Towards Cost-Effective Resource Management Strategies for Distributed Deep Learning and Data Parallel Workloads on the Cloud

Open Access
- Author:
- Sharma, Aakash
- Graduate Program:
- Computer Science and Engineering
- Degree:
- Doctor of Philosophy
- Document Type:
- Dissertation
- Date of Defense:
- August 30, 2024
- Committee Members:
- Chitaranjan Das, Program Head/Chair
Mahmut Kandemir, Major Field Member
Anton Nekrutenko, Outside Unit & Field Member
Chitaranjan Das, Chair of Committee
George Kesidis, Dissertation Advisor - Keywords:
- Cloud Computing
Distributed Systems
Resource Management
Deep Learning
Data-parallel Systems - Abstract:
- Cloud computing has become a ubiquitous part of every enterprise IT infrastructure owing to its flexibility and cost savings when compared to private data centers. For infrequent use, tenants can leverage the cloud to avoid the high acquisition cost of maintaining a private data center. Tenants use the cloud for its various hardware offerings spanning compute, storage and networking. They run a wide variety of workloads including GPU accelerated workloads such as deep learning and traditional data parallel workloads such as MapReduce. These workloads are typically run in a distributed setup due to the large amount of processing needed and in order to complete the execution in a timely manner. The objective of this dissertation is to lower the cost of running such large distributed workloads by employing cost-effective resource management strategies in the cloud. Towards this, the dissertation comprises of three intertwined tasks.
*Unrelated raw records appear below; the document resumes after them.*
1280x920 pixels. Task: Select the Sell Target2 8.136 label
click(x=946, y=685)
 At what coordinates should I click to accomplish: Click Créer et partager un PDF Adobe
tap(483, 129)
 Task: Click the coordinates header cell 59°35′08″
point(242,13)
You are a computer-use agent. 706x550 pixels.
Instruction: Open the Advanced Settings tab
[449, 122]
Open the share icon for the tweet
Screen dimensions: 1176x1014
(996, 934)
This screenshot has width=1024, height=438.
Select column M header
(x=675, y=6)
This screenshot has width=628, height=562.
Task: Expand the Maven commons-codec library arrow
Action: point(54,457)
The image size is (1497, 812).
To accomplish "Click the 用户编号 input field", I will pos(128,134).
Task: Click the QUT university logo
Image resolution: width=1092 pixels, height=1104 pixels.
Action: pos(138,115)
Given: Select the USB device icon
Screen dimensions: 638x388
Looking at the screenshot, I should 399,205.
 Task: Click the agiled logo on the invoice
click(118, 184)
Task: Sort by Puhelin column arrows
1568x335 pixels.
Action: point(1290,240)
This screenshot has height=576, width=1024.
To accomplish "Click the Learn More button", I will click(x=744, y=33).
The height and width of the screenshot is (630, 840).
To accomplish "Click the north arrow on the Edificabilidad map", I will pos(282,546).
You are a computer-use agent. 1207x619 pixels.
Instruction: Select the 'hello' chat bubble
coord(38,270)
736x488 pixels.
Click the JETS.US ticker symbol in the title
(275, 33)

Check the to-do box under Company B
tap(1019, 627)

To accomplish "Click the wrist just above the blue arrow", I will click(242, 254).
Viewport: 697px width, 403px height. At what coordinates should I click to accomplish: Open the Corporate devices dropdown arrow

The first task proposes techniques to reduce the cost of running CPU or I/O bound data parallel workloads on burstable hardware, while the second task introduces methods and insights for running GPU accelerated workloads such as distributed deep learning (DDL) cost effectively. As part of the first two tenant centric tasks, we evaluate various cloud hardware offerings such as burstable CPUs/disks, GPUs, interconnects and the network through a systematic methodology with the objective of finding specific characteristics that can be exploited to lower down cost. Hardware features such as burstability and communication latency are of particular interest. Further, we find workload characteristics that can be exploited to identify the most suitable cloud hardware for running them cost-effectively. Finally, as part of the third task, we propose a novel GPU scheduler for DDL which can reduce communication latency and queueing delays across multiple tenants. The scheduler achieves this through optimal consolidation of GPUs allocated to the various DDL jobs of the cloud. The three tasks collectively makes cloud computing more cost effective and resource efficient.